Well, enough of me. There is a tin of Quality Streets with my name on it and Clash of the Titans is on the telly and I am now off. Have a Merry, Merry Christmas and I will see you on the other side in 2016. x
So whilst I scrolled though my twitter timeline and procrastinated, I found myself asking the question ‘Is there really an original idea?’
Now, this wasn’t the first time that I have asked myself this question. After writing the first four chapters of my book, Key Positions, it took four complete strangers to read it and confirm that I was definitely not rewriting ‘The Departed’.

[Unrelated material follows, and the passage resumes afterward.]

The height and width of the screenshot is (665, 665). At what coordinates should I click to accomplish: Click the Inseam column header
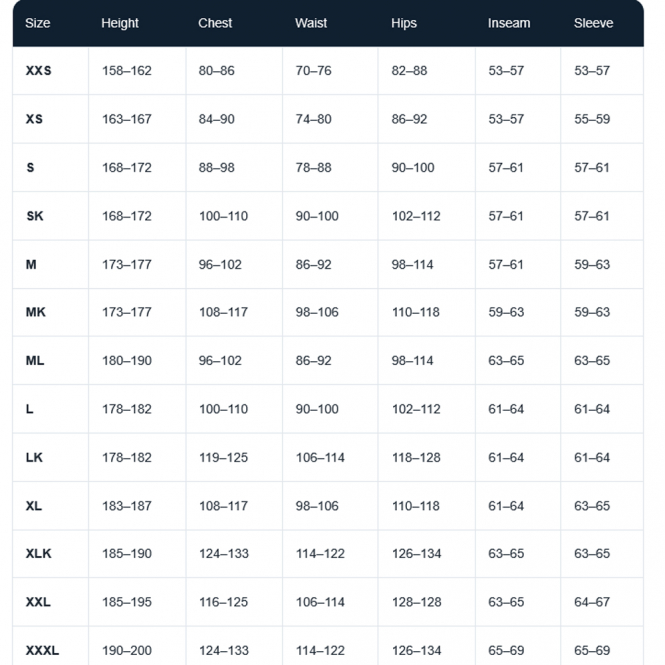click(509, 23)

Despite the reassurances, the question still remained. Do we ever have an original idea? So, whilst I sat at my desk and pondered, I looked at my bookshelf and saw a book called ‘The Seven Basic Plots’ by Christopher Booker. In his intro he discussed the comparison between the 1970’s classic film ‘Jaws ‘ and the poem Beowulf. My first thought was Jaws and Beowulf? They’re two completely different things. One is about a sleepy seaside town being attacked by a shark and a man battling that shark. The other is about a village being attacked by a monster and a man battling…Right, Ok, maybe Booker is on to something.
Not only did Booker point out that both plots were similar but that they were also telling the same story of man overcoming the monster. He then goes a little bit further and tells us that there are only seven basic plots.

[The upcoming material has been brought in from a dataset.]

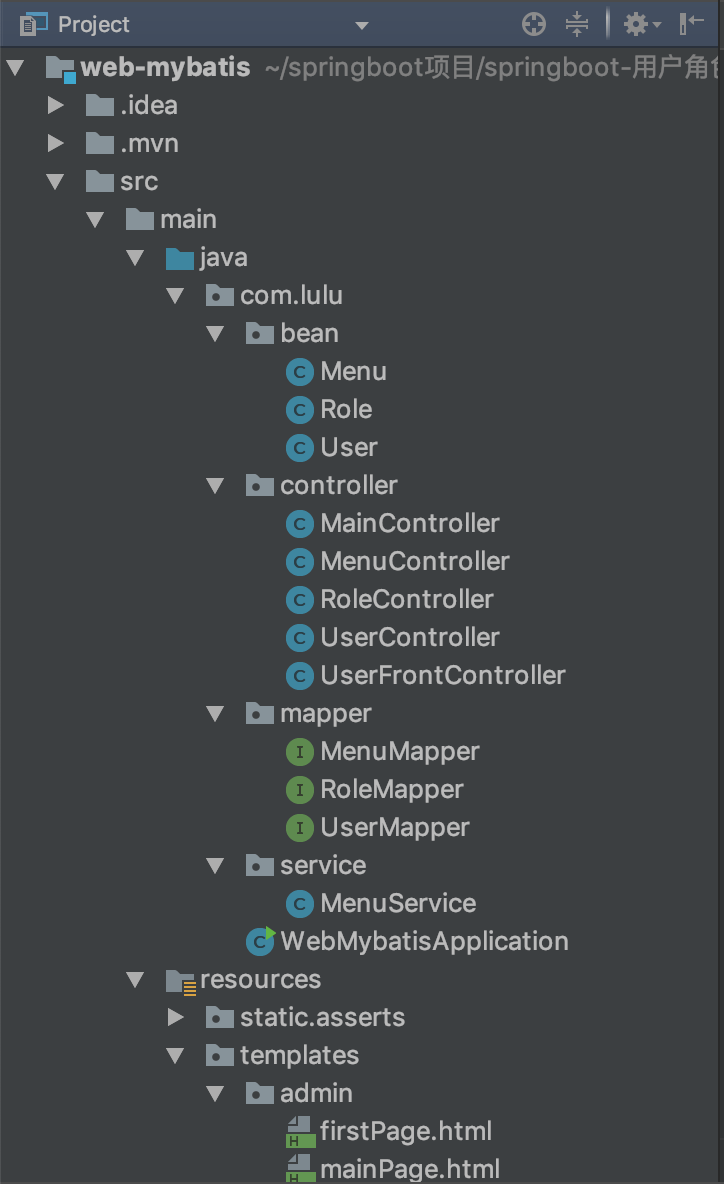Open the Project view mode dropdown
This screenshot has width=724, height=1184.
[362, 24]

Overcoming the Monster Rags to Riches The Quest Voyage and Reform Comedy Tragedy Rebirth
Great. Just seven plots. Seven plots that every writer has used. With only seven plots it then becomes blatantly obvious that we don’t have original ideas but as writers we have the ability to craft and create stories around these ideas. We sit at our desks and we plot, and we build our characters. We know how our characters think, what their fears are and whether they hate onions or not.
The book that I’m working on now started life as two books. Book number one was imaginatively called ‘The Brief’ and I came up with the idea whilst I was working on a Saturday morning, as a duty solicitor, at Highbury Corner Magistrates Court. I sat at the back of court, impatiently waiting for my case to be called on when I began to write a court scene. All I knew was that somewhere in this story a character would have to return to a world that they had left behind. Whereas the idea for the second book came after I read one line in a newspaper article more than 10 years ago.

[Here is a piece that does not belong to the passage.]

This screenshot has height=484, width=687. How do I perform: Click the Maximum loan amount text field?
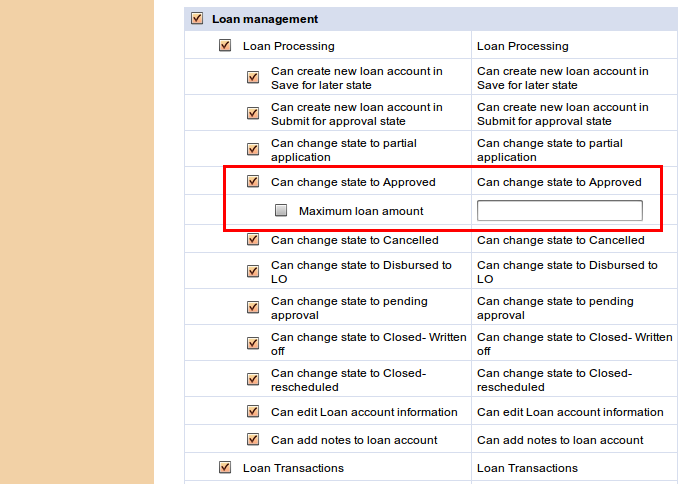pos(559,211)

But despite what I thought was a good idea, eight chapters into ‘The Brief’ I got stuck. My ‘original idea’ wasn’t going anywhere. My poor character, Nick, was sitting in his prison cell looking at me with his arms outstretched repeatedly asking ‘J T, what’s going on? What are you doing with me? You had a good idea – now what?’ The second book never got beyond that one line that I read in a newspaper 10 years ago. ‘The Bank of England’s printing works are based in Loughton, Essex’. Then lightening struck and the light bulb switched on. Why not combine the two ideas and ladies and gentlemen ‘KEY POSITIONS’ the novel was born.
No one has an original idea anymore and I’m not going to beat myself up about it. My skill as a writer is my ability to tell a story and I’ve already got an idea for another book. Where did I get the idea from I hear you ask. Well, last week the Amazon deliveryman knocked my door, gave me my parcel and asked if I would accept a parcel on behalf of my neighbour. I said yes and waited for my neighbour to pick it up. Now the plot may not be original. There might be a crime to solve and a murderer to pursue. My protagonist may ride the crest of fame but then have an epic fall of grace. There might be an unspeakable tragedy and lines will be crossed. Nothing really original but I will make sure that it’s a bloody good story. I might even throw in a shark.